I don't take most of the Midrashim literaly but rather figuratively. Did Eisav really try to bite Yaakov's neck when he hugged him but Hashem turned it into stone? Seems to fly against the peshuta shel mikra which indicate that Yakov's approach of submission seemed successfull in turning Eisav's heart. Are Chazal telling us that deep down Eisav still hates Yakov (Halacha Eisav Sonei as Yakov) and only Hashem's intervention can save us? This is conveyed by Eisav biting Yakov but being saved miraculously - percisely at the time of raproachment?

So when my daughter tells me over the literal version of this and asks "isn't that right, Tati?" I want to reassure her 'yes', but I just can't do it. I can't say "yes, that's what happend" when I don't believe it. But she is too young to understand the nuance of Peshat vs Drush so I can't explain that to her yet. So I wish that they would just tell the story as the Torah tells it and save the Midrashim for later so I would not have to be put into this uncomfortable situation of having to chose between truth as I believe and trying to keep my kid on the same page as her teachers.

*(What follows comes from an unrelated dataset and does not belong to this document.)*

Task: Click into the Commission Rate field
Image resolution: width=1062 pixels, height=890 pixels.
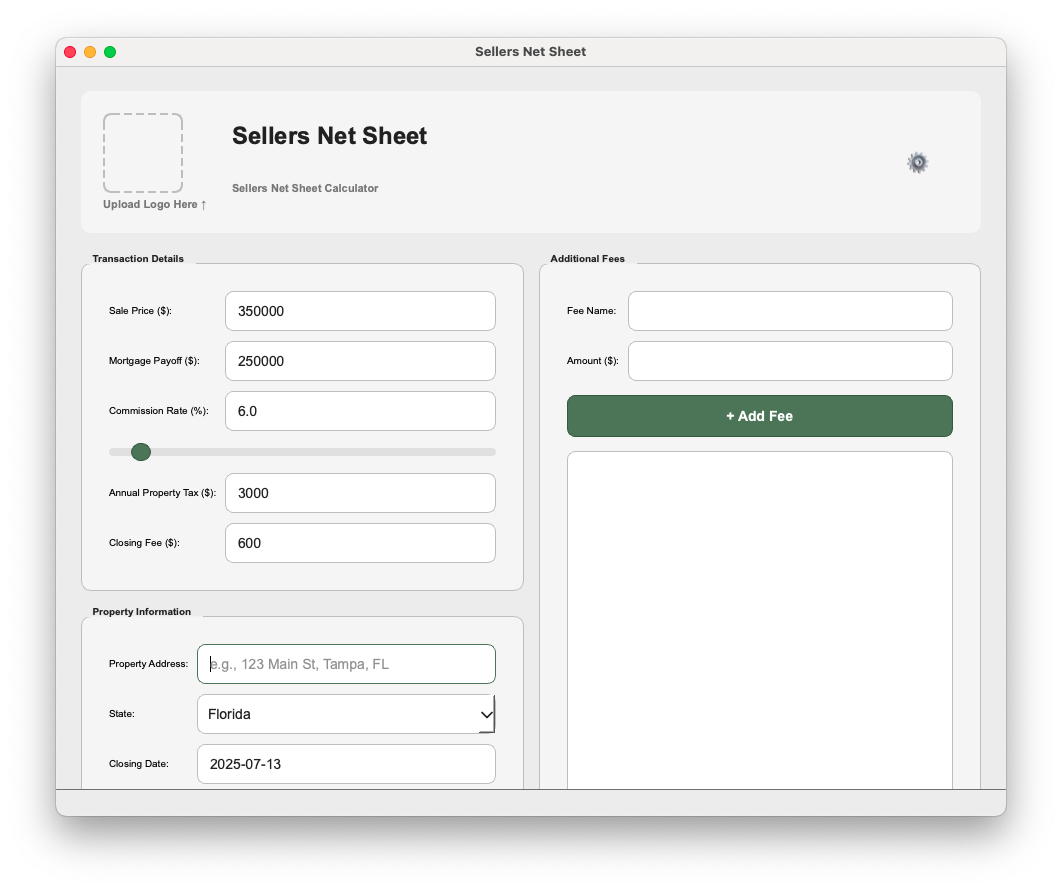Action: [x=360, y=411]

  • At 12/20/2005 2:29 PM, Blogger CM said…

    Rashi's interpretation has been the "gold Standard" of understanding Chumash for centuries. Whenever you teach anything to little kids it must be explained on a simple level and as the child grows up he/she learns that chumash can be interpreted differently.

    The Pashut Pshat is very dry and concise. Try explaining this weeks parsha to little kid according to strict Pashut Pshat. Joseph spread rumors and his Brothers wanted to kill, they threw him into a pit and then had lunch...

  • At 12/21/2005 12:13 AM, Blogger J said…

    Whenever you teach anything to little kids it must be explained on a simple level

    I am not sure why these midrashim qualify as 'simple level'. They do make the story more 'outer worldly' then the 'pashut peshat' does but thats not the same as 'simple.'

    Your point is valid regarding the difficulty in teaching the stories in Bereishis to kids - but teaching them Rashi does not solve the problem that you raise.

    But you don't deal with my real issue. Possibly because (and I don't want to put words in your mouth) you don't have a problem with understanding these midrashim literaly (while also understanding them on a deeper level as well..) so you don't feel funny in confirming them to your kids as facts. But since i don't accept them necesarily as 'what actually literaly happened', i have great difficulty in acknowledging them to my kids as such.

  • At 12/21/2005 1:14 AM, Blogger Mississippi Fred MacDowell said…

    You might want to try telling your daughter alternative midrashic interpretations and introduce her to the concept of "and some say..." so that she gets used to the idea that the Torah doesn't actually say X, Y or Z (or whatever her teachers embelish the text with) but that there are numerous ways of looking at it.

  • At 12/21/2005 1:14 PM, Blogger J said…

    Thanks for the advice. I did start trying to convey that there are various opinions on issues in Judaism. But I have a hunch that kids need a bit more black and white. Otherwise they get confused. Maybe I am wrong about this.
    This is also harder to convey when you are going through a narrative. But I will give it a try. I am just nervous that she will stop trusting her teacher when the teacher says that 'x' happened, and I tell her, "well some say 'x' happened and some say 'y' happened.

  • At 2/22/2006 1:01 PM, Blogger happywithhislot said…

    I came across the same thing.
    Wether it be dinosaurs or the sun revolves around the earth.
    I explained to my kids, that just like we say 70 faces of torah, there is no one pshat.
    Some say there were no dinosaurs, some say they died in mabul, other say they died out earlier.
    In the case of the sun, i simply said that is a lubabitch shittah, that noone else today holds of.